Approximation constant-Q reverse time migration in the time domain: Unsplit-field PML formulation

We investigate the simulation of wave propagation in attenuation medium within approximating constant-Q. Such wave propagation can be modelled with a finite difference scheme by introducing a series of standard linear solid (SLS) mechanisms, and it can be carried out within a computationally tractable region by making use of perfectly-matched layer (PML) boundary conditions. To consider the effects of the number of relaxation mechanisms (L), we compare numerical and analytical solution of the wave equation for a homogeneous and complex medium.
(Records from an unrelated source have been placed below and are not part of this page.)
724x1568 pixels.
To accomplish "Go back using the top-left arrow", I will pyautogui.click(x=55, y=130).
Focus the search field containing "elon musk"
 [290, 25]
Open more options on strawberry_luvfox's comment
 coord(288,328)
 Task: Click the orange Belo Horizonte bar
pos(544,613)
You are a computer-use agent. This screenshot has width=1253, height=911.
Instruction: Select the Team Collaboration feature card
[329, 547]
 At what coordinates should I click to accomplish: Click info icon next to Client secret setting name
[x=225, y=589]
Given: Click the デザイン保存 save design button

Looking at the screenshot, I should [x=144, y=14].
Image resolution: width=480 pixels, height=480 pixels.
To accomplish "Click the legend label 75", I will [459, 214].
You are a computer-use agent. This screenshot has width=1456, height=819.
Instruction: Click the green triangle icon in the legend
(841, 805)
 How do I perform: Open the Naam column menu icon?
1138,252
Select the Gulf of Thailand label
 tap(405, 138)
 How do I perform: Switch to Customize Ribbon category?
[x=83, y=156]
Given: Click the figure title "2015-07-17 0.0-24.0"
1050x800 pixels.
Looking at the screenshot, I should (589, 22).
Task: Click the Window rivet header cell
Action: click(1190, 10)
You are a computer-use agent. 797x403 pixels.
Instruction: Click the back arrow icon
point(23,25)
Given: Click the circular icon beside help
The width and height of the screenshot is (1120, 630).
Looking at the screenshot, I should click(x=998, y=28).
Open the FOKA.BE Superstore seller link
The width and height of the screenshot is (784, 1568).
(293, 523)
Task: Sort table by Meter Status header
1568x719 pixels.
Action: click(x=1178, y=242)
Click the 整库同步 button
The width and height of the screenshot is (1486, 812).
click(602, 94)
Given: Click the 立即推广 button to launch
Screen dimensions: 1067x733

In the weak attenuation (Q = 100), the numerical solutions using a series of SLS relaxation mechanisms and analytical solutions agree very well, and the acoustic and viscoacoustic RTM images have similar artifacts and amplitudes in the shallow layers. At the deeper layers, we can see that a series of SLS mechanisms RTM yield comparable results with the acoustic RTM case. In strong attenuation (Q = 20), when the wave reaches greater depth, the error of numerical solutions using single SLS mechanism increase and the viscoacoustic RTM images using a single SLS mechanisms are not so accurate in the deeper layers. Although the results of single SLS relaxation mechanism are still useful for practical application, the three SLS relaxation mechanisms are quite accurate for both weak and strong attenuation.